Go through the listing below and output exactly the line with "Screenshot is 2560x1440.", the line with "Emergency Call-Outs (1312, 890)", and each line between; omit the rest.

*Input records*
####################

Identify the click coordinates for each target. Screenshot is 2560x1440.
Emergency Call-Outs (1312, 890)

####################

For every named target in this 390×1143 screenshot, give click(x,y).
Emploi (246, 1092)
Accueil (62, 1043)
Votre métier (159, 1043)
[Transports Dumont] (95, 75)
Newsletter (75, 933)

####################

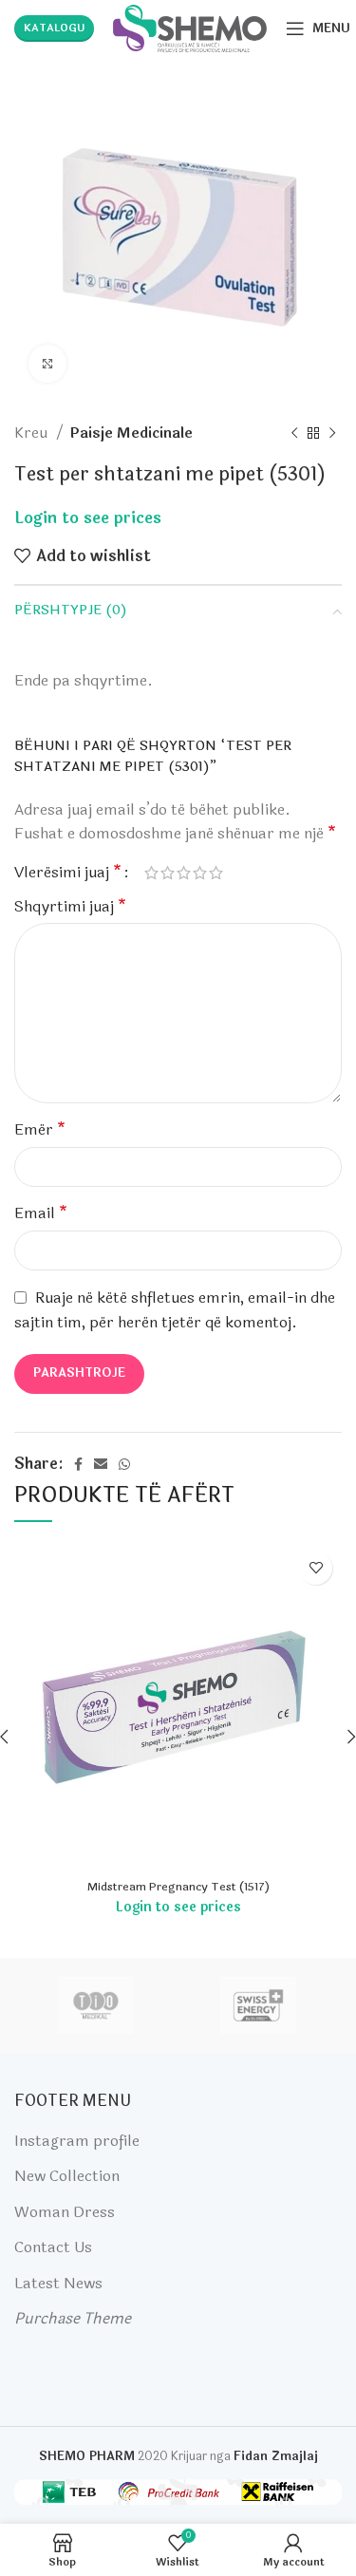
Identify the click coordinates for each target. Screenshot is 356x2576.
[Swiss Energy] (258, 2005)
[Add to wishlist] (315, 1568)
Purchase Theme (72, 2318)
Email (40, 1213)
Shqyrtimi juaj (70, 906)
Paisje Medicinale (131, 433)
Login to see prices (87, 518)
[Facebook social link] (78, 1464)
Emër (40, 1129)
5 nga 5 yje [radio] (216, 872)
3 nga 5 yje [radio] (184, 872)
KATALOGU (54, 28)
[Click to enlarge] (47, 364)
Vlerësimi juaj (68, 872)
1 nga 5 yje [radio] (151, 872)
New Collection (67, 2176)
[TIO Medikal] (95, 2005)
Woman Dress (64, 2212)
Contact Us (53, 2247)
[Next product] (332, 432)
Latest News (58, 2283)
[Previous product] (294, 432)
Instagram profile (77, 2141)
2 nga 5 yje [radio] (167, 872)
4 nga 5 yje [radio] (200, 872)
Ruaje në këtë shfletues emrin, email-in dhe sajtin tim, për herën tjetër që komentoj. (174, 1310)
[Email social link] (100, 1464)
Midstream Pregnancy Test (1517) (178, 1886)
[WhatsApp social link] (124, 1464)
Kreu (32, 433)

####################

*Result of this exercise*
Identify the click coordinates for each target. Screenshot is 2560x1440.
Emergency Call-Outs (1312, 890)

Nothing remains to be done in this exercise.